UCL professor and sculptor Edward Allington dies
29 September 2017
Sculptor, artist and UCL professor Edward Allington who taught and inspired a generation of artists including some of Britain’s most famous modern sculptors has died at the age of 66.
The Cumbrian-born artist was best known for his part in the 1980s New British Sculpture Movement but will also be remembered for the young artists he taught at UCL’s Slade School of Fine Art and other colleges over nearly four decades including Turner Prize Winner Rachel Whiteread. Rachel, currently exhibiting at Tate Britain, credited Edward with teaching her casting when she was a student at Brighton (and the rest is history).
Edward’s work has been exhibited widely in America, Japan and throughout Europe and is represented in major public, private and corporate collections, including the Arts Council, Tate, Henry Moore Institute, the Victoria and Albert Museum, and The British Museum. He also completed major public and private commissions in the UK, Germany and France.
Born in Cumbria in 1951, Edward studied at Lancaster College of Art (1968-1971), Central School of Art and Design (1971-1974) and at the Royal College of Art (1983-1984).
Usually identified with the British object sculptors of the 1980s, his practice is based on drawing and the assimilation of the abhorrent through the use of contemporary artificial objects and classical imagery.
Edward taught at the Slade from 1990 alongside artists including Phyllida Barlow and Bruce McLean, becoming Head of Graduate Sculpture in 2000 and Professor of Sculpture in 2006. His depth and breadth of knowledge ranged from classical antiquity to contemporary automobile design, and his lectures on a wide range of topics, from Zombies to Kitsch were legendary.
Other key artists who were taught by Edward who came through Graduate Sculpture at the Slade include: Turner Prize nominees: Angela De La Cruz, Tomoko Takahashi also Meekyoung Shin and Conrad Shawcross to name but a few.
At the Slade, Edward’s sculptural interests and depth of knowledge has led to interdisciplinary initiatives such as a collaboration with UCL Archaeology, looking at the relationship between 3d digital scanning and mould making for bronze casting.
On a less formal note Ed was a self-confessed petrol head.
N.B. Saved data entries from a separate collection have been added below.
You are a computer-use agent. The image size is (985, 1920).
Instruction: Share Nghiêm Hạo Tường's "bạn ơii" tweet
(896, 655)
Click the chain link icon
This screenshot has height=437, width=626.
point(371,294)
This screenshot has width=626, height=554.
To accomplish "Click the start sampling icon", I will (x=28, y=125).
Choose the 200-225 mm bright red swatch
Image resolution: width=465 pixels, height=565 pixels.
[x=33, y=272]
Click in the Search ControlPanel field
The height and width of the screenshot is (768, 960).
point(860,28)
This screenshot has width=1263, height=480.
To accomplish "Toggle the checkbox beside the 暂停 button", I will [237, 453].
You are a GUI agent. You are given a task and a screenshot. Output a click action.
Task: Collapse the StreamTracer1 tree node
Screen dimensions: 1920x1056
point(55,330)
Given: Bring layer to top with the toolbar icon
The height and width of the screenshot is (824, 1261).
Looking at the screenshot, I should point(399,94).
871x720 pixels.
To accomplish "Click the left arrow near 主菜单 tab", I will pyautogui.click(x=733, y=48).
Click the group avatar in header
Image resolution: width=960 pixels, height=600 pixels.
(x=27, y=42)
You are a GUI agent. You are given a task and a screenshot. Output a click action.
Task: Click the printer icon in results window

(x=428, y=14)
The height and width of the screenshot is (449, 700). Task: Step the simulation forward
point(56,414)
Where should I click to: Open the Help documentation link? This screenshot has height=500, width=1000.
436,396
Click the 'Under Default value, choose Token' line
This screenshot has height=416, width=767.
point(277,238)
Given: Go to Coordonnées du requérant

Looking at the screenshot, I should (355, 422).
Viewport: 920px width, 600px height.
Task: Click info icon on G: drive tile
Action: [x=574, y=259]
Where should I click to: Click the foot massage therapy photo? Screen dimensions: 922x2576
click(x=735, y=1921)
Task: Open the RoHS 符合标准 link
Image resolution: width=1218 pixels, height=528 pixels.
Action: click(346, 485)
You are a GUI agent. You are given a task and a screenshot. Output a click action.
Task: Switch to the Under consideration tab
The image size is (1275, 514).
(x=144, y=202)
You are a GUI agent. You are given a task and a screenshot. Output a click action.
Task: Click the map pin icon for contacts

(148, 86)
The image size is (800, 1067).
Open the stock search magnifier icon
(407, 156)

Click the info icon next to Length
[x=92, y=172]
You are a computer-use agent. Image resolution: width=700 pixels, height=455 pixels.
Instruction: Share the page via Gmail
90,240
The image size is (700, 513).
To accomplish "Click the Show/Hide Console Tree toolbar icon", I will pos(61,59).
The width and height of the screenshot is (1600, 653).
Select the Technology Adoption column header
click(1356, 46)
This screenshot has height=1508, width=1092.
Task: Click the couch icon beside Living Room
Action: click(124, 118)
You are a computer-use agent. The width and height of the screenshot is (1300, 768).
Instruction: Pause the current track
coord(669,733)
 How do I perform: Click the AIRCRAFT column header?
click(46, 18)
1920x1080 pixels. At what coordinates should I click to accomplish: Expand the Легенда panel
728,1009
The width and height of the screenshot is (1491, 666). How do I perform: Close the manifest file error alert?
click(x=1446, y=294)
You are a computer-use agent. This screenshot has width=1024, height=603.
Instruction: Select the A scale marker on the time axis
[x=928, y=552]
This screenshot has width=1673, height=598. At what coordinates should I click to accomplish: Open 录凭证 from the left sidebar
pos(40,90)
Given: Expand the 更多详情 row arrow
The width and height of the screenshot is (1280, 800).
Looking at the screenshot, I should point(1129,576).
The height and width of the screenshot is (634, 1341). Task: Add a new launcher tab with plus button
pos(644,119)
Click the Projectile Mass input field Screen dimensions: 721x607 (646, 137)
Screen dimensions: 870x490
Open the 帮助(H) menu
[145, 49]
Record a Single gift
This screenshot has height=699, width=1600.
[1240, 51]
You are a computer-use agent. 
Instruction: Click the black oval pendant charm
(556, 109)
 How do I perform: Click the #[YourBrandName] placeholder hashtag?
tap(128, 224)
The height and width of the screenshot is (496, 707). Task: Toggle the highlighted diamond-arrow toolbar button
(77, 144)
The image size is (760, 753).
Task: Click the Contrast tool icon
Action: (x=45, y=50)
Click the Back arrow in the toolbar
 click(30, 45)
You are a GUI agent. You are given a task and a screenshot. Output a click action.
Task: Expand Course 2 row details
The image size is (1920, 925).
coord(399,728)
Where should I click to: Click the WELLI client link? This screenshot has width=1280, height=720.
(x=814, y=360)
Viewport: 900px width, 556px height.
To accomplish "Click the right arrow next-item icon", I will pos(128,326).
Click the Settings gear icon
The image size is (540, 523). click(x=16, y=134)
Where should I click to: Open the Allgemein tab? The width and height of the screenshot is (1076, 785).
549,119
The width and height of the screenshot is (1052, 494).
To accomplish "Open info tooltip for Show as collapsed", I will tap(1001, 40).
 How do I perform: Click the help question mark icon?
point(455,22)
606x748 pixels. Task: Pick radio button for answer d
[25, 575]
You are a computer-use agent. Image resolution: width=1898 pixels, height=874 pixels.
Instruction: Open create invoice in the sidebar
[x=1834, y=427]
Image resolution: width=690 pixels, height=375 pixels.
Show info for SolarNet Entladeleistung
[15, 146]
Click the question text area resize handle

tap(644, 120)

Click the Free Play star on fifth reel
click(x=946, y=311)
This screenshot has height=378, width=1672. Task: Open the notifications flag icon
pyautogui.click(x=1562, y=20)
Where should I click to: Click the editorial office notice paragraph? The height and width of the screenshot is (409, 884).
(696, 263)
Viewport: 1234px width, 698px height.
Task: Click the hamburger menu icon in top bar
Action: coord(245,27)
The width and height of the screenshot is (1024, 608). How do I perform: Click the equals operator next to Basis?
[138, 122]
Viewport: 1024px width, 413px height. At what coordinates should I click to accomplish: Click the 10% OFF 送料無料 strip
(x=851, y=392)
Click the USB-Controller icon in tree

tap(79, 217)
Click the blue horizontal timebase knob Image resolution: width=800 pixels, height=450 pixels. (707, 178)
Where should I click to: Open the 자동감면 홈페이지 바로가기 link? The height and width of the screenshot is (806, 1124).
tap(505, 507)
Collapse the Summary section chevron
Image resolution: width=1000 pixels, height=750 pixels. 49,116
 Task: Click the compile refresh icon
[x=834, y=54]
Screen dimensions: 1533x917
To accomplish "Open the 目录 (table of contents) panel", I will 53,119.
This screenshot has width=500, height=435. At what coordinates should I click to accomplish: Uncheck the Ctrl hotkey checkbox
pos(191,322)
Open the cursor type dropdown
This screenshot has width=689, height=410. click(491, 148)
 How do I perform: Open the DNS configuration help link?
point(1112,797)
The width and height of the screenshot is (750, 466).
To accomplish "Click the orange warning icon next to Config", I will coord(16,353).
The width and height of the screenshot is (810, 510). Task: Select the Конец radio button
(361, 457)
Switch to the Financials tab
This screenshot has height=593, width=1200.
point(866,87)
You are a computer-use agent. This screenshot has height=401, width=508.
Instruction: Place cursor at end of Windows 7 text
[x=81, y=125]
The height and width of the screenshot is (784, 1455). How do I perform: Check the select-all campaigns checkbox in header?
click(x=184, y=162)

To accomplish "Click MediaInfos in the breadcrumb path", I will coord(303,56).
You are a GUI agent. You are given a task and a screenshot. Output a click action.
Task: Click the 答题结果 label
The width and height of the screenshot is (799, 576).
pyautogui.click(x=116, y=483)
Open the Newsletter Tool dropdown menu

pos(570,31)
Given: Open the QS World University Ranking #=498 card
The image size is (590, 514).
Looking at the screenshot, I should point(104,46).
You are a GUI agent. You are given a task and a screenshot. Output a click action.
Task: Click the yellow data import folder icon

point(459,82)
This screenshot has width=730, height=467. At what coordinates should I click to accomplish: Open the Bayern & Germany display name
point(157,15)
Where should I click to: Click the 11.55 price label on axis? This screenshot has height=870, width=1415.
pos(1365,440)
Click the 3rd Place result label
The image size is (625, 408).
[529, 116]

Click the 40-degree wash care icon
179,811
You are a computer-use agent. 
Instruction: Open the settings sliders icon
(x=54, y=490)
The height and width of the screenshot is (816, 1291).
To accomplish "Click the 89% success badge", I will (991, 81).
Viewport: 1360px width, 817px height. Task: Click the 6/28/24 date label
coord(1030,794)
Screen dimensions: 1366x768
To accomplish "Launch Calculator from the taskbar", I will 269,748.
Last year he finally completed the restoration of his beloved early Harley Davidson racer which is currently on loan to the national motorcycle museum. And just last week he managed the purchase of a 1978 MVAugusta 125 from his hospital bed, which raised his spirits no end.
He died on Thursday September 21, and leaves behind his partner Asako, and his children Thalia and Harry.
In a tribute published online, Professor Susan Collins, director of the Slade, and Gary Woodley, UCL lecturer and artist, wrote: “His contribution to contemporary art and to sculpture in particular was profound. His generosity, wit and wisdom touched and influenced all of us who were privileged enough to know, work with or be taught by him.”